The New English Landscape by Jason Orton and Ken Worpole – review
Essex. The name conjures up many adjectives – ostentatious, loud, brash, trashy, suburban. The list goes on.
But the terms ‘biodiverse’ and ‘transcendental’ are just as accurate a description of this county as any prompted by viewing the East End’s hulkish neighbour through the prism of reality TV.
Prolific Stoke Newington-based author Ken Worpole’s new book reminds us that the traditional border of Essex is marked by the River Lea, meaning we are on the cusp of it.
The New English Landscape is a slim volume, but don’t let that fool you. It is brimming with thought-provoking observations offered up in Worpole’s essay and via 22 allusive colour photographs of the Essex landscape by Jason Orton.
Worpole’s essay ends by warning readers: “We all live downriver now.”
It is a message that sums up the author’s assertion that, while the upper Thames (the pickled stretch from Windsor to Oxford) is viewed as quintessentially English, the Thames Estuary is comprised of landscapes charged with relevancy.
Worpole, who describes himself as a writer on architecture, landscape and public policy issues, is a kind of landscape critic, and he possesses an authentic understanding of aesthetics, cultural shifts, history and literature.
Whereas writings about place and topography often end up being woefully convoluted, Worpole’s grounded tone cuts through the guff to make points about nature, the sea, the changing face of Britain after the Second World War and – interestingly – symmetries between religious paintings of Christ on the cross and modern photographs of electricity pylons.

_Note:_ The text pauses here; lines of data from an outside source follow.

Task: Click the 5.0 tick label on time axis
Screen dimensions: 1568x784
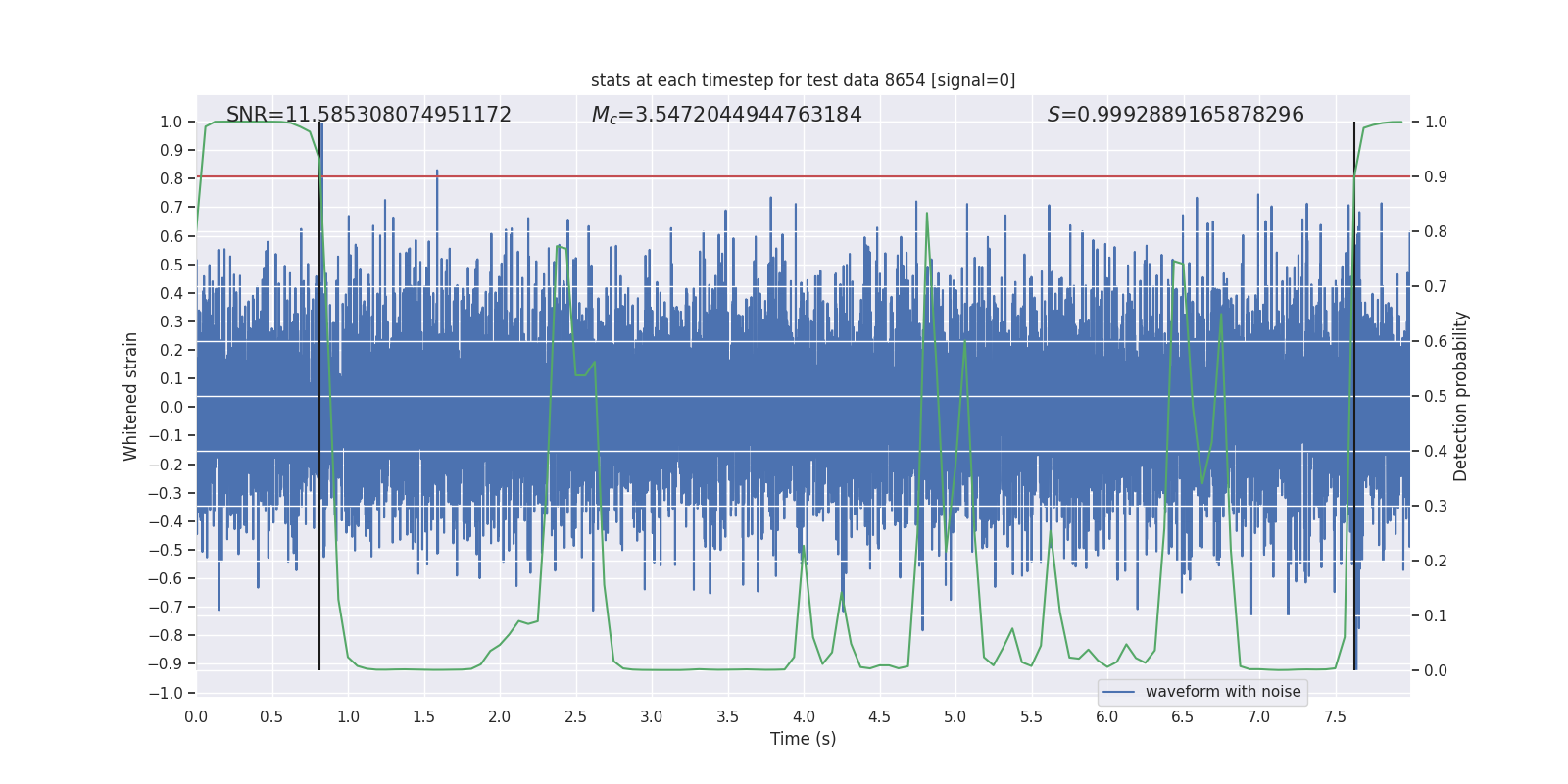Action: 955,717
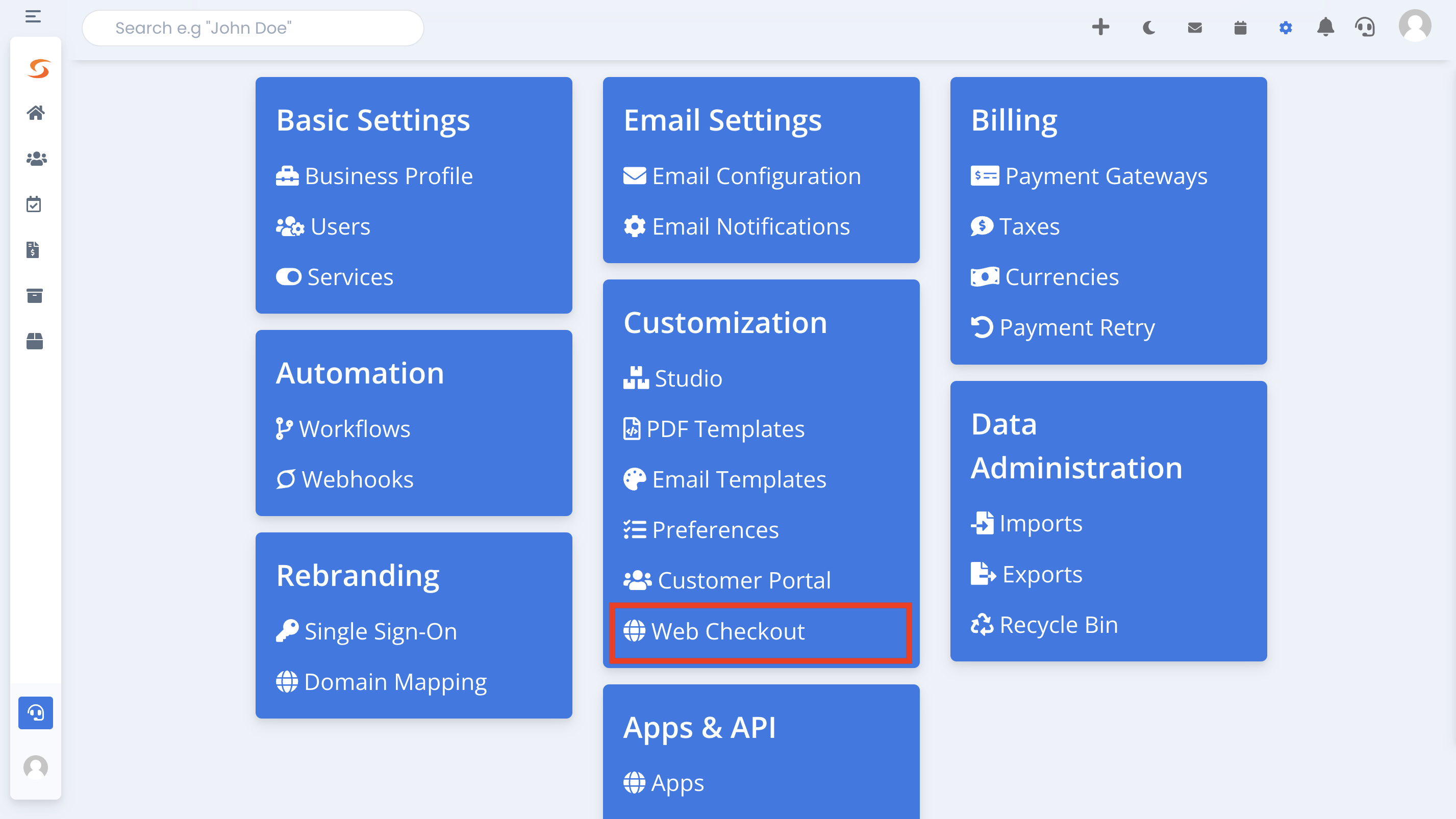Open Single Sign-On under Rebranding
The image size is (1456, 819).
point(366,631)
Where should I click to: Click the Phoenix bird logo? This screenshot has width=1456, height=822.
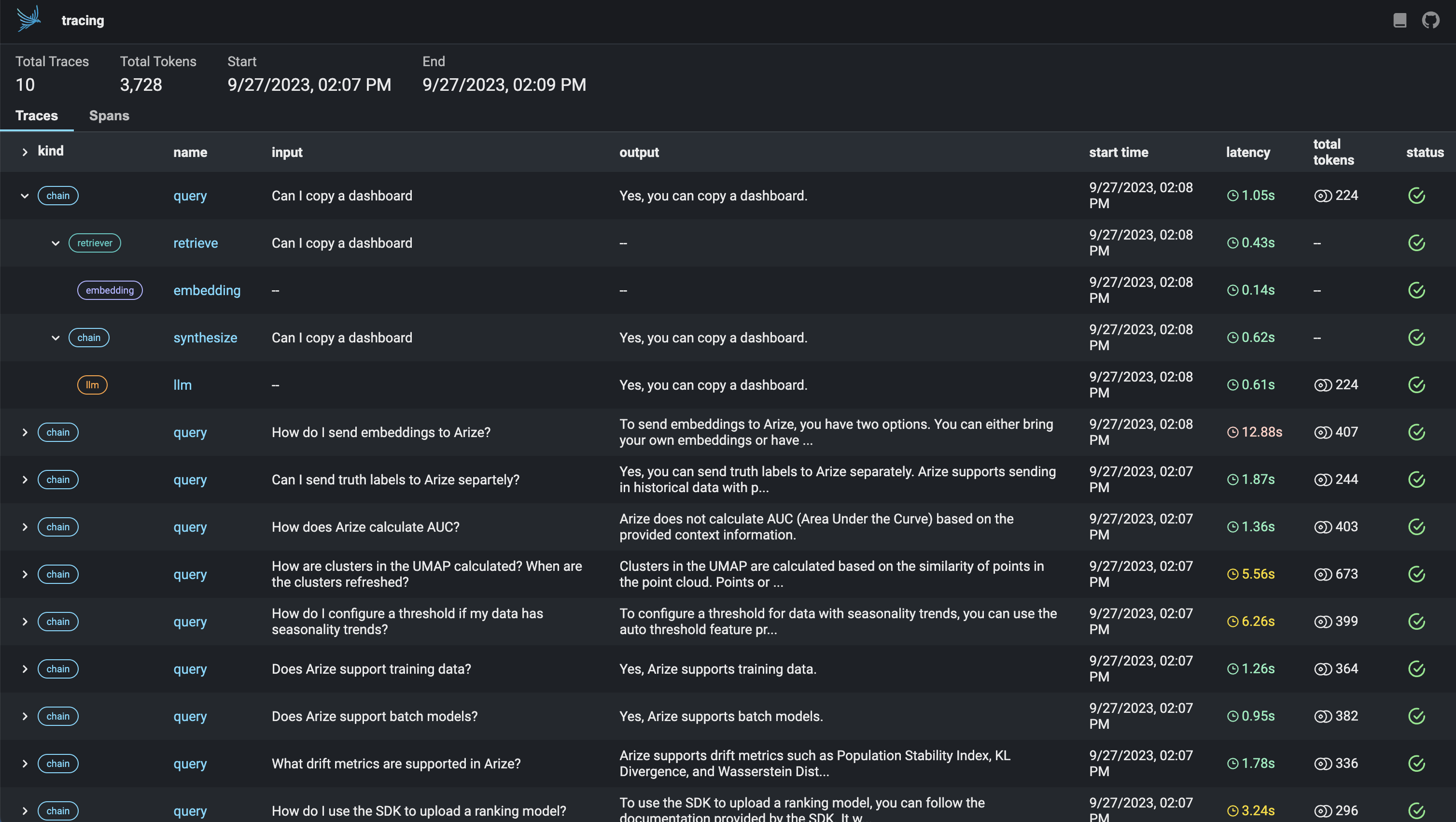tap(29, 19)
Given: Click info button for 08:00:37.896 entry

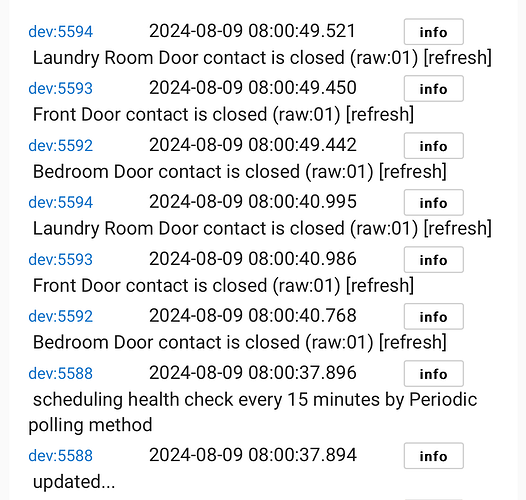Looking at the screenshot, I should tap(433, 373).
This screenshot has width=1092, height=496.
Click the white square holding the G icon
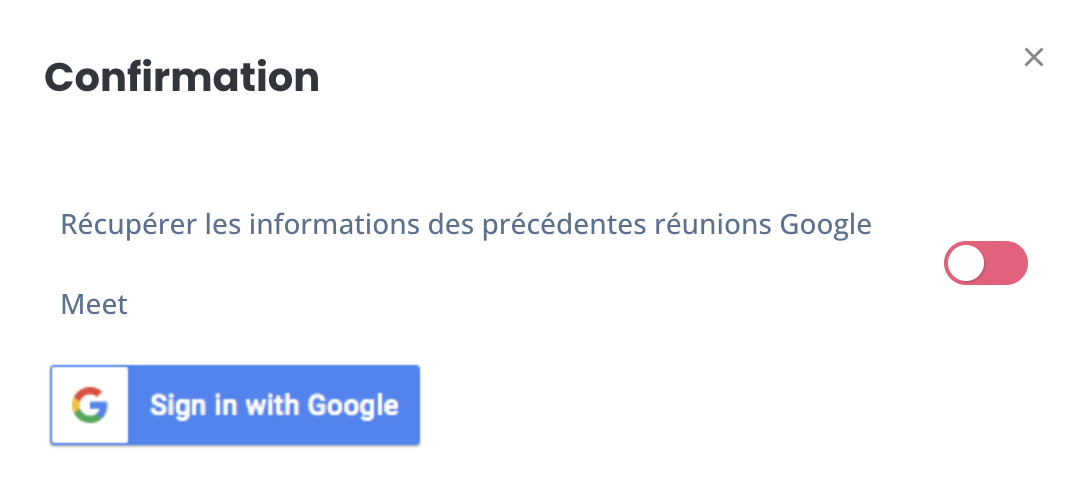pyautogui.click(x=90, y=405)
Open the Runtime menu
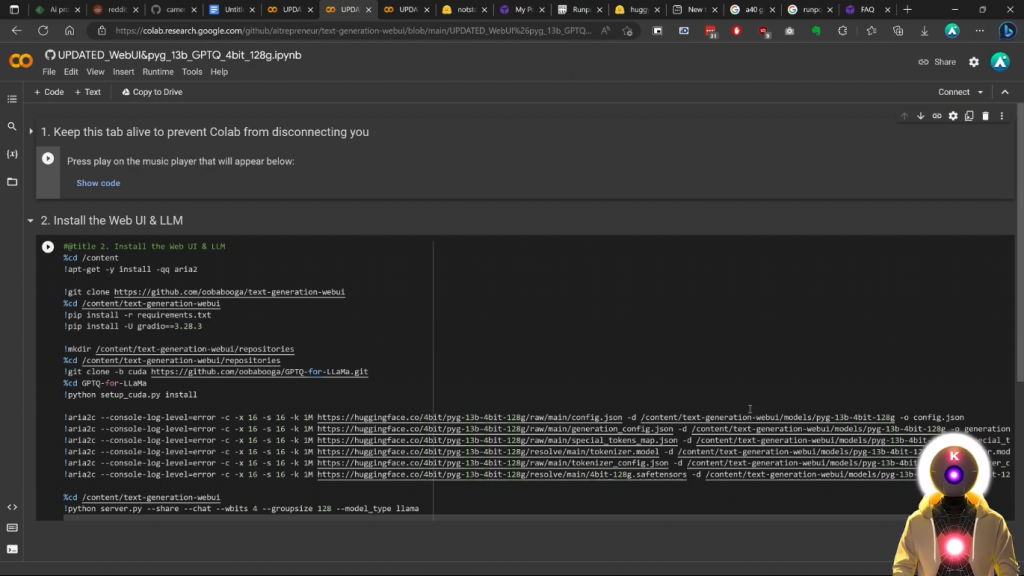 coord(158,72)
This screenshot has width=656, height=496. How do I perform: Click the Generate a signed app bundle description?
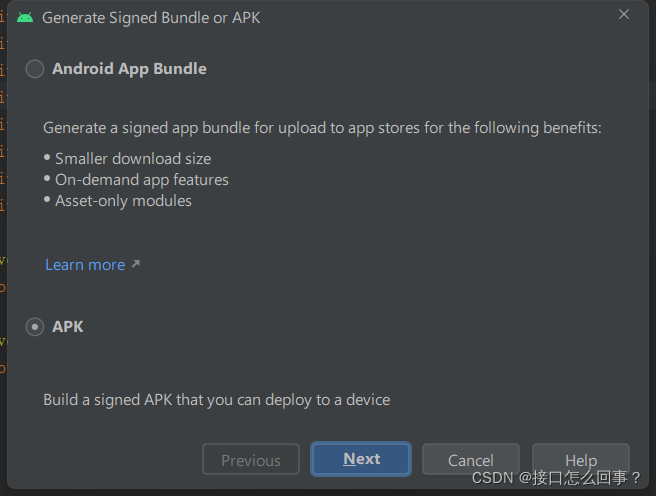pos(322,128)
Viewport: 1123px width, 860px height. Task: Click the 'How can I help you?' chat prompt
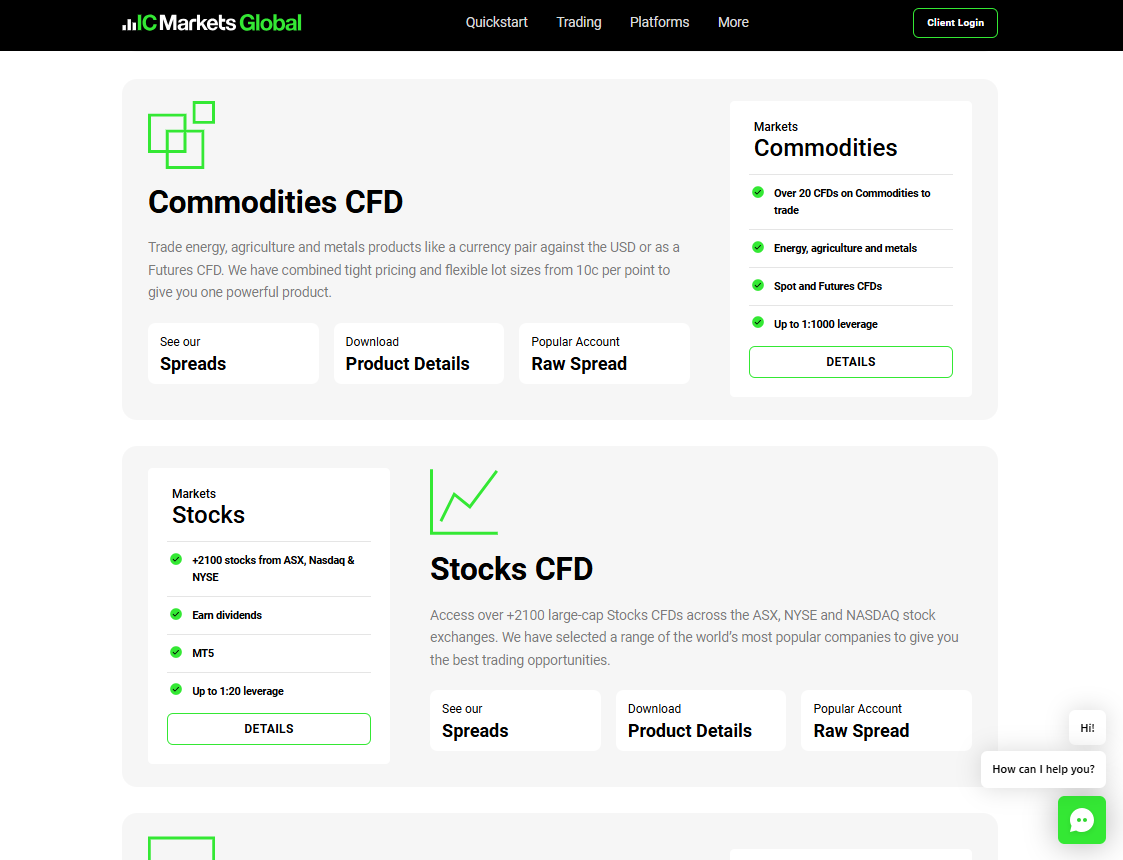tap(1042, 769)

Along the way he introduces intriguing writers such as JA Baker and DW Gillingham – men with what Worpole calls “an obsessive empaty” with the natural world.
After the war, Worpole writes, many Londoners “discovered a spiritual home along the River Lea, and further out in the Essex reaches, and loyalty to this ‘bastard’ countryside is complex and enduring”.
Anyone interested in these landscapes – so near, and yet so other – should read this essay and allow themselves to be drawn in by the photographs, which complement the text and have a wonderfully mesmeric quality.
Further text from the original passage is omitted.